Name: Madeleine Udell, Assistant Professor from Cornell
Date: Thursday, February 18
Time: 11:00 am - 12:00 pm
Title: Big Data is Low Rank
Abstract: Data scientists are often faced with the challenge of understanding a high dimensional data set organized as a table. These tables may have columns of different (sometimes, non-numeric) types, and often have many missing entries. In this talk, we discuss how to use low rank models to analyze these big messy data sets.
Low rank models perform well --- indeed, suspiciously well — across a wide range of data science applications, including applications in social science, medicine, and machine learning. In this talk, we introduce the mathematics of low rank models, demonstrate a few surprising applications of low rank models in data science, and present a simple mathematical explanation for their effectiveness.
Bio: Madeleine Udell is Assistant Professor of Operations Research and Information Engineering and Richard and Sybil Smith Sesquicentennial Fellow at Cornell University.
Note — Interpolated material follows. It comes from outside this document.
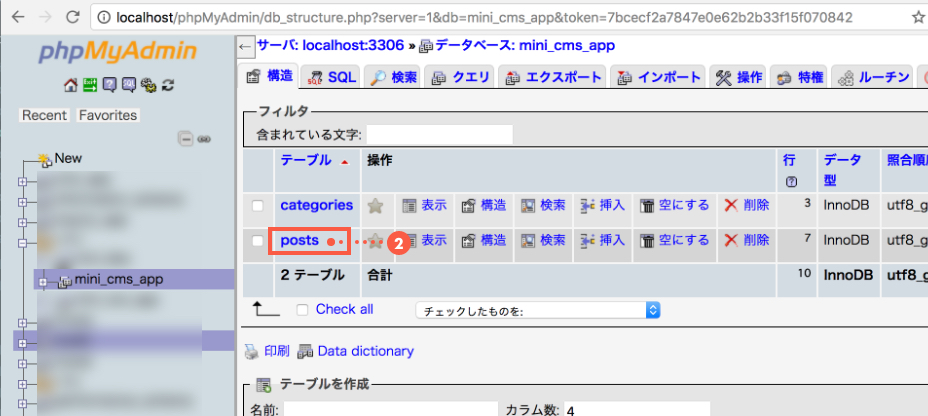Reload navigation panel with the refresh icon
The height and width of the screenshot is (416, 928).
tap(168, 85)
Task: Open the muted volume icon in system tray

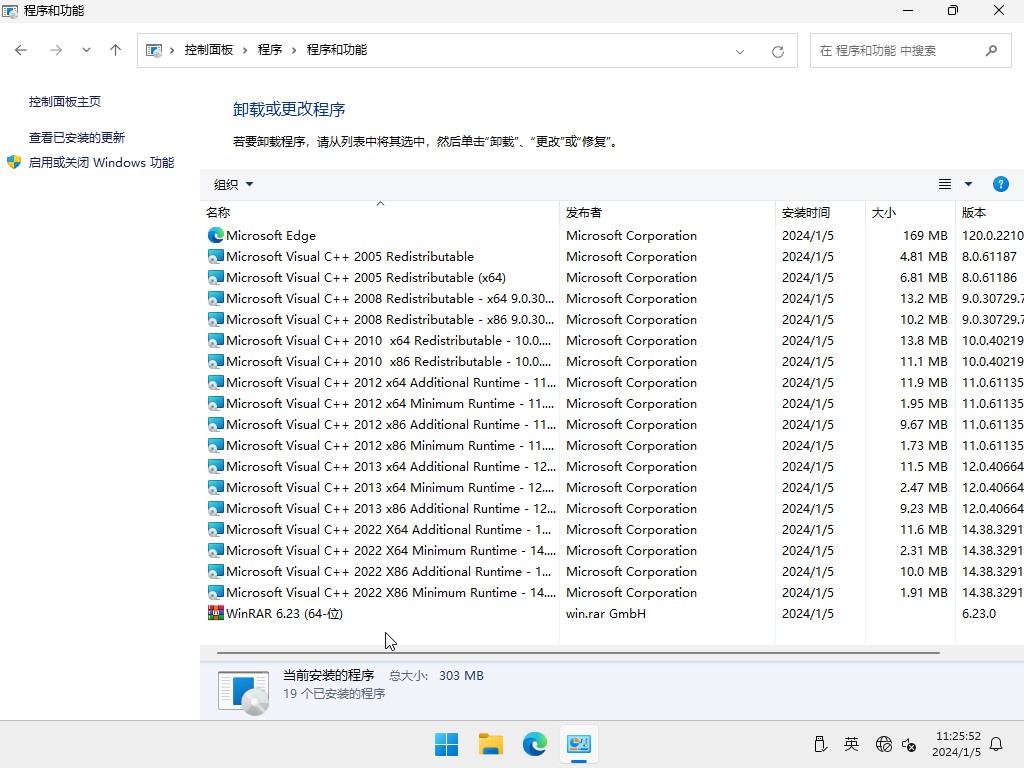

She studies optimization and machine learning for large scale data analysis and control, with applications in marketing, demographic modeling, medical informatics, engineering system design, and automated machine learning. She has received several awards, including an NSF CAREER award (2020), an Office of Naval Research (ONR) Young Investigator Award (2020), and an INFORMS Optimization Society Best Student Paper Award (as advisor) (2019).